Si on rajoute aussi le savoir-faire acquis par Sucker Punch pour faire respirer le joueur avec l’exploration, la solitude et quelques mini-jeux (le sumi-e est très agréable), cela rend les quelques cinquantaines d’heures tout à fait plaisantes. Il y a même des chasses à la prime, toutes avec un personnage singulier et une petite histoire. Il ne réinvente pas sa formule, il la peaufine, lui ajoute plus de granularité, plus d’émotion et même plus de sensations, vu que c’est actuellement (je pense) l’un des jeux Sony qui utilisent au mieux ce que peut faire la DualSense de la PS5. Les vibrations très nuancées accentuent les cordes de shamisen qu’on gratte, ou le vent qui secoue nos vêtements, ou encore le petit haut-parleur qui double les sons situés près des oreilles du personnage. Il y a un peu de motion gaming quand on fait de la cuisine ou qu’on passe à notre forge pour améliorer notre épée (rassurez-vous, ce n’est pas tout le temps présent, mais ça accentue certains moments). Les gâchettes adaptatives offrent une résistance avec une corde d’arc ou quand on grappine un truc à dégager ; Yōtei pousse l’immersion derrière l’écran à son maximum en utilisant la manette à son avantage, et il le fait bien mieux que d’autres. Si le jeu finit porté sur PC dans le futur, on ne pourra que conseiller d’utiliser une DualSense aussi, tant on perdrait de l’expérience avec une manette simple (voire un clavier/souris, mais il n’y a personne qui fait ça sur ce genre de jeu, n’est-ce pas ?)
..............................
À faire: Comment résumer en deux phrases le texte sur Yōtei ?
..............................
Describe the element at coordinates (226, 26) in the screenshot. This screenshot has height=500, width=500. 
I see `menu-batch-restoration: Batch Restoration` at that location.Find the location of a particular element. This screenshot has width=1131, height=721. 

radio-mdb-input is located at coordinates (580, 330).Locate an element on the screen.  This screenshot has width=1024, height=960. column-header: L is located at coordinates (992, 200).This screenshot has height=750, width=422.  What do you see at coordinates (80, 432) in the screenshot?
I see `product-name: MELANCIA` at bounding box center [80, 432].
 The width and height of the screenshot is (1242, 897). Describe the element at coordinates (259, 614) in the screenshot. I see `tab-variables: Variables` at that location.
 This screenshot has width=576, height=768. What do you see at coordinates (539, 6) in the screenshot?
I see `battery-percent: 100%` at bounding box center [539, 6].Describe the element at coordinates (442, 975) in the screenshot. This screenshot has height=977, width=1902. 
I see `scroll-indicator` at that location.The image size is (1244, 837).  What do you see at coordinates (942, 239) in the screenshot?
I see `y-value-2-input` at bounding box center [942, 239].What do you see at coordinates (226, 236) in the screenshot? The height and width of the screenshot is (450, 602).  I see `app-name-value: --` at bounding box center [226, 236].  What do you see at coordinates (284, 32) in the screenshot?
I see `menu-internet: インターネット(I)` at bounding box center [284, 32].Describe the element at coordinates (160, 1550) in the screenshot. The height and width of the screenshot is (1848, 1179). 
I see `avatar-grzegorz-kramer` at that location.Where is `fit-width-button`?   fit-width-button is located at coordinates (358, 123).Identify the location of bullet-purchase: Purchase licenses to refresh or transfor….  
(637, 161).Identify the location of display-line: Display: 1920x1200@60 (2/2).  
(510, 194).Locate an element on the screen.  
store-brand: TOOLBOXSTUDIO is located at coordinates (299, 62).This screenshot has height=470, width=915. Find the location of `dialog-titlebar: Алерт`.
..............................
Solution: Yōtei peaufine sa formule plutôt que de la réinventer, et l'exploration, la solitude, les mini-jeux et les chasses à la prime rendent plaisantes sa cinquantaine d'heures. Le texte le range parmi les jeux Sony qui tirent le mieux parti de la DualSense de la PS5, grâce aux vibrations nuancées, au petit haut-parleur, à un peu de motion gaming et aux gâchettes adaptatives, au point de conseiller cette manette si le jeu sort un jour sur PC.